The mayor of Galway says the city is still a “very safe”but has acknowledged there is an issue with street drinking.
Labour Party councillor Niall McNelis made the comments after he was assaulted by a man on Wolfe Tone Bridge in the city on Friday night.
Cllr McNelis sought on Monday to play down his actions in intervening when a young woman was being assaulted by the man. He said the man had told him he had a “blade”. “I stepped back then and that’s when he punched me,”he said.
Cllr McNelis paid tribute to the rapid response of the gardaí, who arrived on Wolfe Tone bridge within eight minutes, and to a woman who had called the gardaí and who reassured him that they were on the way to assist.
A man is due in court in Galway on Monday in connection with the incident.
“What shocked me is nobody else came to the young woman’s assistance and nobody else intervened when I was assaulted,” he said.
“What really upset me was the three to five men standing by and recording what happened on their mobile phones,”Cllr McNelis said.
“When as a society did it become okay to take out a mobile phone and record it when a garda is arresting someone, or a security man is removing someone from a nightclub?”.
“This seems to be a regular thing now and must make it very hard for the gardaí to do their job.”
“The gardaí didn’t know they were coming to help me as mayor. . . if they had, they might have taken 18 minutes,”he quipped.
“I slept badly afterwards, because it is the first time I’ve been punched. . . just thinking that if he had had a knife. . . and my ego is totally bruised,” he said.
The councillor did not require medical attention and said he understood the young woman was not injured.
‘Large cohort of street drinkers’
Cllr McNelis said Galway gardaí are “doing an excellent job” in policing bye-laws on drinking outdoors, but there is a “large cohort of street drinkers in town and that’s an issue we have to look at”.
“We need a multi-agency approach as we have homeless people with addiction issues who are being turfed out of hostels and aren’t turning up for medical appointments, and there aren’t sufficient resources to make sure there is a follow through,”he said.
Cllr McNelis said he understood a female garda had also been injured in a separate incident on Friday night, and said garda numbers were at “an all time low”
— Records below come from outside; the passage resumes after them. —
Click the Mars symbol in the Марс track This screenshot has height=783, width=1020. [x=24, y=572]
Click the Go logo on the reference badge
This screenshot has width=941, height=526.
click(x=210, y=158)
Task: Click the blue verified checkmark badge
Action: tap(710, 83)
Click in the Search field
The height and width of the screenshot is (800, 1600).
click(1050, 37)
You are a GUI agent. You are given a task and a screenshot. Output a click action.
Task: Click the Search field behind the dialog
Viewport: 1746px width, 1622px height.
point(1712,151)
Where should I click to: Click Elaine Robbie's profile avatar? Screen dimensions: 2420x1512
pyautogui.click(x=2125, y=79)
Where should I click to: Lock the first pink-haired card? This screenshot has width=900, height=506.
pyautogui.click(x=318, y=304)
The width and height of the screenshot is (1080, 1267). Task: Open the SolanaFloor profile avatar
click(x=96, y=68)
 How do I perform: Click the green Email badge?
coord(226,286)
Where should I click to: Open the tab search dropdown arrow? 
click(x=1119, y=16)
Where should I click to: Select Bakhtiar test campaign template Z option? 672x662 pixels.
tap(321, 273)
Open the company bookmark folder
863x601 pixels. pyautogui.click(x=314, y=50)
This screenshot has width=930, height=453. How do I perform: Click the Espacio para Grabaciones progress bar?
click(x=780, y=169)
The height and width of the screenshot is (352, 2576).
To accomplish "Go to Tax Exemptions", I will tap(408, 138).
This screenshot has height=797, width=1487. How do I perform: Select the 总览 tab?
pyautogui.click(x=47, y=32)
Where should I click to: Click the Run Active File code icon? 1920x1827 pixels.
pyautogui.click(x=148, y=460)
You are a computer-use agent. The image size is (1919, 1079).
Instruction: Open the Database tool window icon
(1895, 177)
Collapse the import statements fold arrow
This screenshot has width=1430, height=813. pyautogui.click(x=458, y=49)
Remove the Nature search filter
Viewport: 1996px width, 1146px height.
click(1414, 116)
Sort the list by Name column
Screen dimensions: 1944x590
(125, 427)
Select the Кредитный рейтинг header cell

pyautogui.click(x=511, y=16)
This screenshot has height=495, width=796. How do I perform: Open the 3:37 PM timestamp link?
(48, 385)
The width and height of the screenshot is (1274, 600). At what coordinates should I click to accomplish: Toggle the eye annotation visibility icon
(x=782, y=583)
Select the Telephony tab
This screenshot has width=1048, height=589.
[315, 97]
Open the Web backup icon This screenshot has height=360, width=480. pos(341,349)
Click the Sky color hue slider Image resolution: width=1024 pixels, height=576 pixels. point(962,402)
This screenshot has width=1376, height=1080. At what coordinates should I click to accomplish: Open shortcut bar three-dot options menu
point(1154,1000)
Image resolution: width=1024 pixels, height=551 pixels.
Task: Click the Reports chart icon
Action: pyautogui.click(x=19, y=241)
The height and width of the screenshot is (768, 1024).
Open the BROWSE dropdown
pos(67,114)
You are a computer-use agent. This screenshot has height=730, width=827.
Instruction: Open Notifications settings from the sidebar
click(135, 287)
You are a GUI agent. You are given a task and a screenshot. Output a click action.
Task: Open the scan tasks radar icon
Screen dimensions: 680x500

Galway gardaí told a joint policing committee meeting in April that there had been a 14 per cent drop in public offence incidents, but there was an increase in assaults causing harm and minor assaults.
Galway city has recently renewed its purple flag status which lists “lower crime and anti-social behaviour” as among the qualifications, but last year Fianna Fáil councillor Mike Crowe described the accreditation as “all a bit fluffy” and said it had not made the city safer.